Concerning PDOs not responding to MMC-based regimens, one (C4) showed sensitivity to L-OHP at low-dose regimen, confirming the value of this individualized therapeutic approach. The other (PM2) was derived from a patient enrolled in our prospective phase II clinical study and experienced peritoneal recurrence 10 months after CRS/HIPEC with L-OHP.

In line with data from the literature, where there is a clear global consensus on the adoption of hyperthermia during intraperitoneal chemotherapy [32, 33], we have shown this treatment is most effective when performed under hyperthermic conditions (intra-abdominal operative temperature of 42.5 °C). Chemotherapy combined with hyperthermia has been proposed to eliminate microscopic disease, thus improving the outcome of CRCPM patients [34], with the added benefit of a direct cytotoxic effect on tumor cells [35]. Indeed, some studies have clarified that hyperthermia can increase drug concentration in intra-abdominal tissues and the rate of systemic absorption [36, 37]. Similarly to in vitro studies showing that hyperthermia increases apoptosis and tumor cell arrest in G1 and G2 phases [38], we have observed an increased rate of apoptotic cells.

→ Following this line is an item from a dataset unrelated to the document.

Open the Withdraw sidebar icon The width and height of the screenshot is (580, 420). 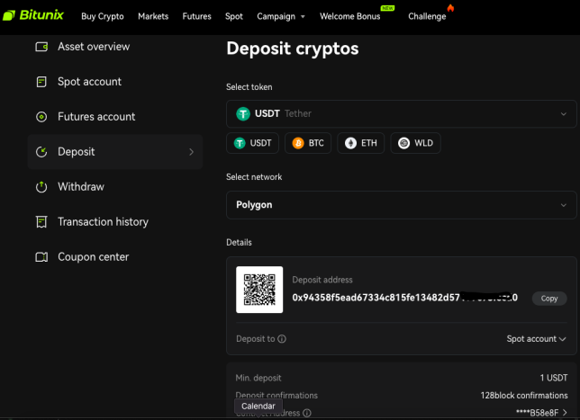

Overall, our data indicate that PDO models are able to reproduce the results observed in the patient, as also previously reported by Papaccio et al. [39], demonstrating the technical feasibility of performing HIPEC treatments with PDOs in a clinically relevant setting.

As for our prospective phase II clinical study, which plans to recruit 25 patients, we have no informative results yet, as at present only two patients undewent CRS/HIPEC, and one of them (treated with MMC) has too short follow-up, while the other (treated with L-OHP) relapsed after 10 months. Of the five patients included in our work who performed CRS/HIPEC, four were treated with MMC (one also in combination with CDDP), and at the last follow-up three of them had no metastases to the peritoneum. The chemosensitivity test on PDOs, although performed after CRS/HIPEC for three patients, confirmed their sensitivity to MMC.

The PDO model, however, lacks the components of the metastatic microenvironment (fibroblasts and macrophages, endothelial cells, immune cells, inflammatory cells, and extracellular matrix), which may support tumor growth and influence the response to therapeutic strategies [40,41,42,43]. In particular, the role of CAFs, an important component of the tissue microenvironment (TME), in the initiation of CRC [44,45,46], its progression, metastatic spread, and the development of a chemotherapy-resistant phenotype has been clearly demonstrated [44,45,46,47,48,49,50]. Most importantly, CAFs may contribute to the induction of an immunosuppressive TME [51,52,53,54]. Our results confirm that CAFs may influence the response to current therapeutic strategies, suggesting, on the one hand, that an effective ex-vivo model for PDO-based therapeutic choice should include components of the TME and, on the other hand, that effective HIPEC treatment should include drugs that also selectively target components of the tumor microenvironment. We are developing advanced co-culture models in which non-epithelial cell types are represented within PDOs, which can represent the biology of their tumor of origin much better than current models.We have already combined PDOs with patient-derived ECM, and showed that presence of the ECM affects treatment response [18]. Further implementation of our model will include ECM components and different subpopulations of the TME to evaluate treatment response. Because PDOs can replicate the stage and interactions within TME of an individual patient, these models represent a good opporunity to be potential platforms for drug screening in translational medicine [18, 55].

Conclusions

Our results highlight how a PDO-based preclinical model allows for the administration of HIPEC schemes in a biologically relevant environment, as well as the development of new drug combination strategies and in-depth data analyses that will provide targets for tailored therapies. Model implemenation through the additon of TME components that could influence the response to drug treatments, will increase the chance to test HIPEC treatments in a more relevant and realistic environment [56].